On the other hand, many people making the parts embrace the tariffs. Scott Paul, for example, is the President of the Alliance for American Manufacturing. He looks out for steelmakers, and fondly remembers back in 2019, when Trump put targeted tariffs on steel and aluminum imported from China.
“I did not see the doom and gloom,” he said. “I see a healthier steel and aluminum industry, I see metal consumers who are mostly hiring, and I saw a lot of stability and optimism which I had not seen for a very long time,” he recalled.
In his eyes, and as the Tax Foundation found, those tariffs led to more steel jobs. However, that same research also shows jobs shrank as costs went up in sectors using steel and aluminum products to make cars and other machinery.
The difference between those 2019 tariffs and today’s is that Trump originally targeted tariffs toward specific materials. Monarch explained that this time around Trump is proposing blanket tariffs. “You should think of it as raising the price of all of the things that the US imports,” he explained. “It doesn't matter where it's coming from. It doesn't matter what the product is.” And when prices spike all at once, he added, “we should expect to see an inflationary shock.”
Paul, a self-described tariff hawk, countered that the supposed surge gets broadly distributed. “Those tariffs get absorbed throughout the supply chain,” he said, and added that “manufacturers look at other ways to become more efficient…which ultimately would benefit the US economy overall.”
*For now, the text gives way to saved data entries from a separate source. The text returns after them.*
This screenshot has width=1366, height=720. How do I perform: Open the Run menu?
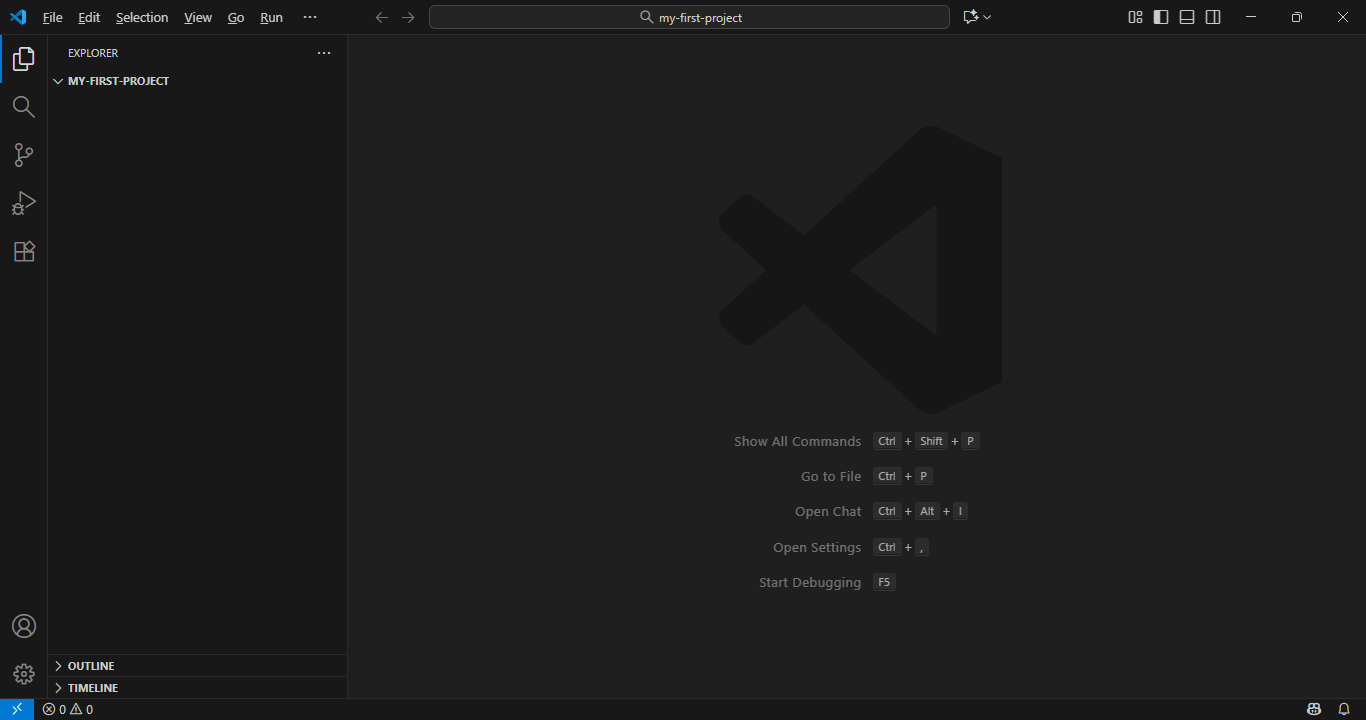271,17
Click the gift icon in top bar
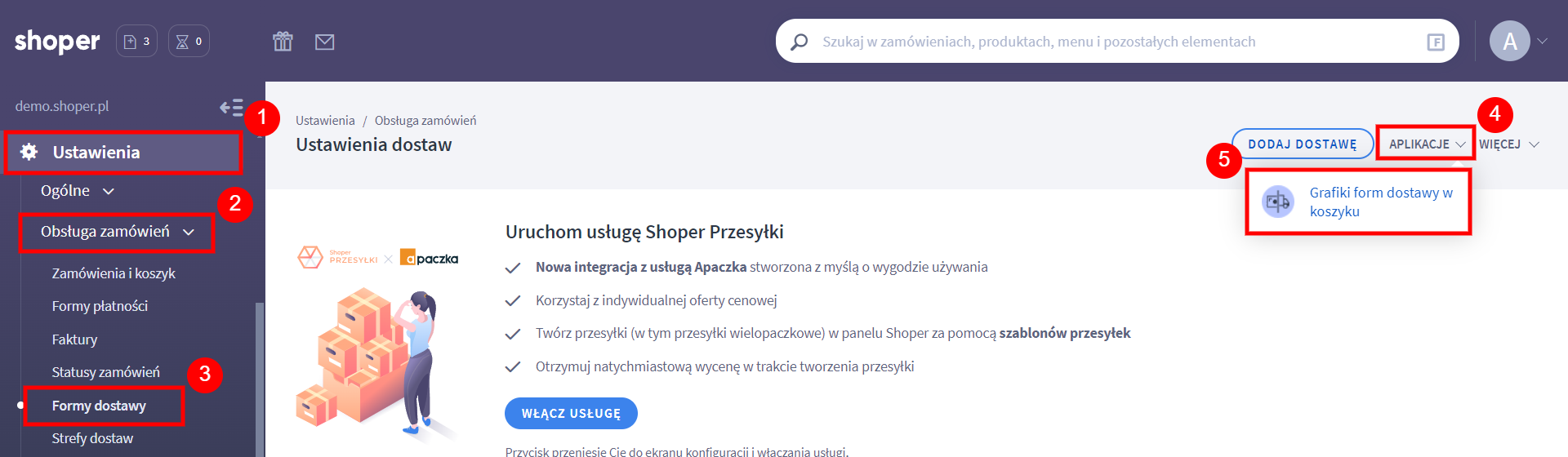 pos(283,42)
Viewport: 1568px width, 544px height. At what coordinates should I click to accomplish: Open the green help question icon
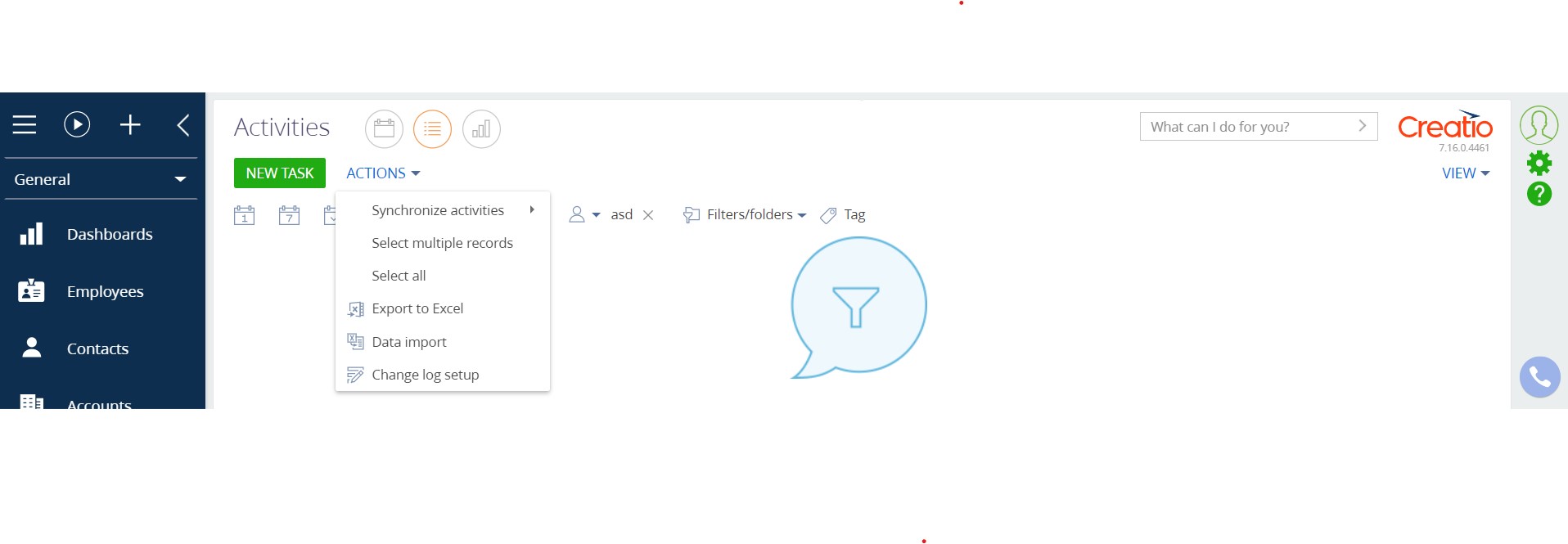click(x=1539, y=194)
In other words, many companies choose to shield their consumers from the price shocks. However, when observing companies, Fleming noticed a different pattern.
“Corporations are generally going to do a pass-off of that particular tariff or increase in price…on to the consumer,” he said.
It leaves many businesses with a choice: do they bear the bite to their budgets or let consumers carry the cost?
It’s a choice especially facing many small businesses. Keri Bannon buys furniture for Dunk & Bright, a furniture retailer based in Syracuse. Because most of their furniture is imported, she said, the costs will have to be absorbed somewhere.
While the company can eat some of the costs up front, she explained, “If every vendor does a 25% tariff, we'll have no choice but to raise some of our pricing, which we don't want to have to do.”
Many of their suppliers have urged the company’s owner, Joe Bright, to purchase more supply before the tariffs hit. However, he remains steadfast.
“We won't do that because it’s kind of just speculating,” he affirmed.
Having heard all of the arguments for and against tariffs, Monarch pointed to the multiple opinions as a sign, “There is a lot of uncertainty about what these tariffs are actually going to look like,” he conceded.
To Fleming, it comes as no surprise. Although he has focused on supply chains, he didn’t see them as the real target of the tariffs. Rather, “it’s a bargaining chip,” he asserted. “It's a starting point for negotiation to try to find a better situation.”
If, ultimately, Donald Trump follows through on his threats, Monarch said he can safely predict that those 25% tariffs will show up when purchasing future laptops, cars, even avocados for sandwiches in the future.